A lo largo de este fructífero viaje, que cruza una década de ingeniosa realización cinematográfica, nos hemos dado cuenta de lo preciadas que resultaban las libertades creativas en los inicios del sistema de estudio, el cual imperó en Hollywood hasta la llegada de los grandes conglomerados de la información. Directores diligentes y comercialmente llamativos fueron dotados de rienda suelta para que ordenaran sus placeres y fantasías visuales sobre el plató, y en algunos casos (como en el del genial y venerable Victor Sjöstrom) estas libertades pagaban su cuota, posibilitando el carácter cíclico del proceso; en otros casos, como en el de nuestro infortunado austríaco, los estudios no confiaron en las capacidades (e inevitables excentricidades) expuestas, e hicieron lo posible por dejar la obra lo más blanda y genérica posible, lo que se traducía en una recepción tibia del público. Mala suerte.
Universal todavía tenía que prestarle las claquetas a von Stroheim, su contrato seguía en vigencia, y, aunque Foolish Wives le reportó jugosas ganancias, su reputación como director estaba erosionada en el estudio; Carl Laemmle se las había arreglado para dejar al joven Irving Thalberg como centinela del costoso y rebelde director, en una posición de autoridad difícil de rebatir, y este último tendría una experiencia de vida que le ayudaría en su desarrollo como futuro productor y mogul de la industria. Con muy poco tiempo de diferencia, von Stroheim decide empezar un nuevo relato de nobleza, mentiras, marchas nupciales y odio, odio sanguinario y virulento hacia la humanidad.
Lo que va a continuación me resulta muy difícil de escribir, debido a que por los mismos excesos y lujos con los que von Stroheim estaba dotando a su nueva película, tuvo que ser reemplazado por Rupert Julian, nadie menos ‘apropiado’ para esta labor que el director y protagonista de The Kaiser, the Beast of Berlin (1918). El problema en concreto es que el producto final, que presuntamente fue re-filmado casi que por completo tras el despido del director original, no es para nada malo, mezclando la majestuosidad visual que ya hemos visto junto con un guión escrito por/para un sociópata, cuyas proezas serán marcadas con un número y negrilla. ¿De quién es qué? Como primera pregunta es apenas ideal. Veremos si lo podemos descubrir.

Entradas de datos
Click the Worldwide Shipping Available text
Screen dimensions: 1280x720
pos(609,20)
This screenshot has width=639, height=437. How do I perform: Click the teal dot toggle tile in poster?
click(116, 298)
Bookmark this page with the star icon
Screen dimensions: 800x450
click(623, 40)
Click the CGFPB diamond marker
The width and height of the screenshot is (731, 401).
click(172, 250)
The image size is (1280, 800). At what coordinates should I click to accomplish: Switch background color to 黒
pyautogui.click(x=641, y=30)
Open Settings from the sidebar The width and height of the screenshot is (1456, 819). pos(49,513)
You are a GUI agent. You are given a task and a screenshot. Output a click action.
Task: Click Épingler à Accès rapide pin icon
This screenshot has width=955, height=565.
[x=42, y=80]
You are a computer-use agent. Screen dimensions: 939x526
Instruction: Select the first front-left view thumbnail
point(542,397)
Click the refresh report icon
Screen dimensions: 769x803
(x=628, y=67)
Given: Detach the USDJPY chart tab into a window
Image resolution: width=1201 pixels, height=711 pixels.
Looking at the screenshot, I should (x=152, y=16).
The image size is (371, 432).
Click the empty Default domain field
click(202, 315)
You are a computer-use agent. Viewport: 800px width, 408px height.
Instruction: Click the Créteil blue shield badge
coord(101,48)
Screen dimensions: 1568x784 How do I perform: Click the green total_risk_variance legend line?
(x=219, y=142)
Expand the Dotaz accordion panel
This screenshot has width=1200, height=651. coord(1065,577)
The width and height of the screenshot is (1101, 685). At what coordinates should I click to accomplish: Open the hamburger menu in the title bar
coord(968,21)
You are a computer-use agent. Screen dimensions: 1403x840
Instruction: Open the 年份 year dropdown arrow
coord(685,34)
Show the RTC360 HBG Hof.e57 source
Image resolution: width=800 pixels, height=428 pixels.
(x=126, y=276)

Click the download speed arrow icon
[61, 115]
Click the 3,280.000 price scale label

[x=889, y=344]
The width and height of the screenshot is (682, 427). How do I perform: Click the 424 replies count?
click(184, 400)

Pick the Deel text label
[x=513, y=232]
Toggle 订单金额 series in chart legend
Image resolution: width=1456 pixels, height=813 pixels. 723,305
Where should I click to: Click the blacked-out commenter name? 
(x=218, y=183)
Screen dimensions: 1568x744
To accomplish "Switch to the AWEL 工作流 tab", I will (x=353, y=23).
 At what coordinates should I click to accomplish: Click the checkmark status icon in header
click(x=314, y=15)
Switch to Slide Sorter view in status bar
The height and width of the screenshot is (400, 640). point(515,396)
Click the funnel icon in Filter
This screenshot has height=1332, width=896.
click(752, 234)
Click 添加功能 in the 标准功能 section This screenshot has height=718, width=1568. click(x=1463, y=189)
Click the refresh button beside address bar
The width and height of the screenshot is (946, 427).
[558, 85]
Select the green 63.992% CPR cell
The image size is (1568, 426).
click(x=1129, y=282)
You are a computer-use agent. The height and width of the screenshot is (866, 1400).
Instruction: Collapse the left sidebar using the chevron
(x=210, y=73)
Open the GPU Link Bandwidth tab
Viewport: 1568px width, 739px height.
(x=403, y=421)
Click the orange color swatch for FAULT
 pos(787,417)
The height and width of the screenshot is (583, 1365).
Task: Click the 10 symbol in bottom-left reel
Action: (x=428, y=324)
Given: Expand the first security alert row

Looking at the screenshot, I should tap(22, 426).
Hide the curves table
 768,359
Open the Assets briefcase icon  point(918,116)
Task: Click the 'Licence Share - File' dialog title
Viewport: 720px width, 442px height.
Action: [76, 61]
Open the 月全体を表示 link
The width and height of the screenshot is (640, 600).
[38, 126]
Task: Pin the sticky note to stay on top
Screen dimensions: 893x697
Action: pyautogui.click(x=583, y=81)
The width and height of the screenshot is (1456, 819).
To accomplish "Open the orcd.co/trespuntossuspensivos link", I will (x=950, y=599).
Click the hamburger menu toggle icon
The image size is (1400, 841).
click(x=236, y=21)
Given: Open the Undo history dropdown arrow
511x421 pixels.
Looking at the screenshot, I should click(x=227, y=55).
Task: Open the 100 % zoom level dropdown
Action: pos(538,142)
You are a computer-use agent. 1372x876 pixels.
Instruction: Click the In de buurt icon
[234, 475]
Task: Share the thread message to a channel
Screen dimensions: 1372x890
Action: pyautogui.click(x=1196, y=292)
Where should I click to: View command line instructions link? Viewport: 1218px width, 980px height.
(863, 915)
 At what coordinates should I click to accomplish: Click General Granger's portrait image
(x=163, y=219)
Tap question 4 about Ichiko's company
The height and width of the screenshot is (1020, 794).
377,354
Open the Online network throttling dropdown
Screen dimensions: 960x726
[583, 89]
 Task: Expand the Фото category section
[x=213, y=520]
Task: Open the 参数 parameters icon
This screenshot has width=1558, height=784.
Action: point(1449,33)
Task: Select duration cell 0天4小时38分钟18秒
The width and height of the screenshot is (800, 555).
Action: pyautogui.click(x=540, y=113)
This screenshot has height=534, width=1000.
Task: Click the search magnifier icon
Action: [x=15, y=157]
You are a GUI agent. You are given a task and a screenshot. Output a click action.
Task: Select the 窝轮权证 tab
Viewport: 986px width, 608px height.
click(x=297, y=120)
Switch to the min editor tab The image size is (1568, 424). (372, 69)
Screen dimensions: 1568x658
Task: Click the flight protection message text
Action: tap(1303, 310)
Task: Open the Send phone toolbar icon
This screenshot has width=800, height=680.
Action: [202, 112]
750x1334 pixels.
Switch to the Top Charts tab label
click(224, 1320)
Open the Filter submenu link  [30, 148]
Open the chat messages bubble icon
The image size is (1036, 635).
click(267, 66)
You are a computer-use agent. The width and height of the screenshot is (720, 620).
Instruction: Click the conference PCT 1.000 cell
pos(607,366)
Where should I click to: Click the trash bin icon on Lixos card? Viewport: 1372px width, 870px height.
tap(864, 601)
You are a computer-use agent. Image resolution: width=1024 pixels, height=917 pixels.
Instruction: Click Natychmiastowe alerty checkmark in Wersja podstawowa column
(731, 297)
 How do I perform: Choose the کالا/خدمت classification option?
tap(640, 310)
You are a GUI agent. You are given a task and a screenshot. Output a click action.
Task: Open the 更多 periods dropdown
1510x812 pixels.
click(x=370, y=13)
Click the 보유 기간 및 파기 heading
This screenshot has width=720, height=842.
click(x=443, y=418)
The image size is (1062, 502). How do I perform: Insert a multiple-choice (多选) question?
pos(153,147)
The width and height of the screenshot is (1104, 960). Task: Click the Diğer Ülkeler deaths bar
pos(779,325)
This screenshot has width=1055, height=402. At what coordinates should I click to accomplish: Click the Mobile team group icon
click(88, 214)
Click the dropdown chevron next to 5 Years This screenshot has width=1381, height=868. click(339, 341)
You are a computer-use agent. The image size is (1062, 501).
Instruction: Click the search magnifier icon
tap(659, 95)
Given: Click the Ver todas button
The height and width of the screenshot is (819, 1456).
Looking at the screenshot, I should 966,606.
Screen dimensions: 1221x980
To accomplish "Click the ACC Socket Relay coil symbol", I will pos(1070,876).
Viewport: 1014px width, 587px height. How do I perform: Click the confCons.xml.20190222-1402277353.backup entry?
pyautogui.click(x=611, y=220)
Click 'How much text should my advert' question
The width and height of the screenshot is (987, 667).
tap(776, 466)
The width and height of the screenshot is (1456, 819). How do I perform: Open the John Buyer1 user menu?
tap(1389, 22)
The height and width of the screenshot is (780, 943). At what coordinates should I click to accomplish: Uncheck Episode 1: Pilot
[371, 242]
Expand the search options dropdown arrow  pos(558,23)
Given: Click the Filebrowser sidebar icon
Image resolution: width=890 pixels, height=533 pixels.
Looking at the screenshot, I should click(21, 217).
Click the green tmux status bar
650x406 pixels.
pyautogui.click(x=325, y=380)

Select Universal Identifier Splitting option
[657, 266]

Ejercicios propuestos:
1 – En el texto sobre von Stroheim, ¿a quién dejó Carl Laemmle como centinela del director?
2 – Transcribe literalmente el pasaje del texto sobre von Stroheim que comienza en "Universal todavía tenía" y termina en "hacia la humanidad.".
Los datos no intervienen en nada de esto.

Respuestas finales:
1 – A Irving Thalberg.

2 –
Universal todavía tenía que prestarle las claquetas a von Stroheim, su contrato seguía en vigencia, y, aunque Foolish Wives le reportó jugosas ganancias, su reputación como director estaba erosionada en el estudio; Carl Laemmle se las había arreglado para dejar al joven Irving Thalberg como centinela del costoso y rebelde director, en una posición de autoridad difícil de rebatir, y este último tendría una experiencia de vida que le ayudaría en su desarrollo como futuro productor y mogul de la industria. Con muy poco tiempo de diferencia, von Stroheim decide empezar un nuevo relato de nobleza, mentiras, marchas nupciales y odio, odio sanguinario y virulento hacia la humanidad.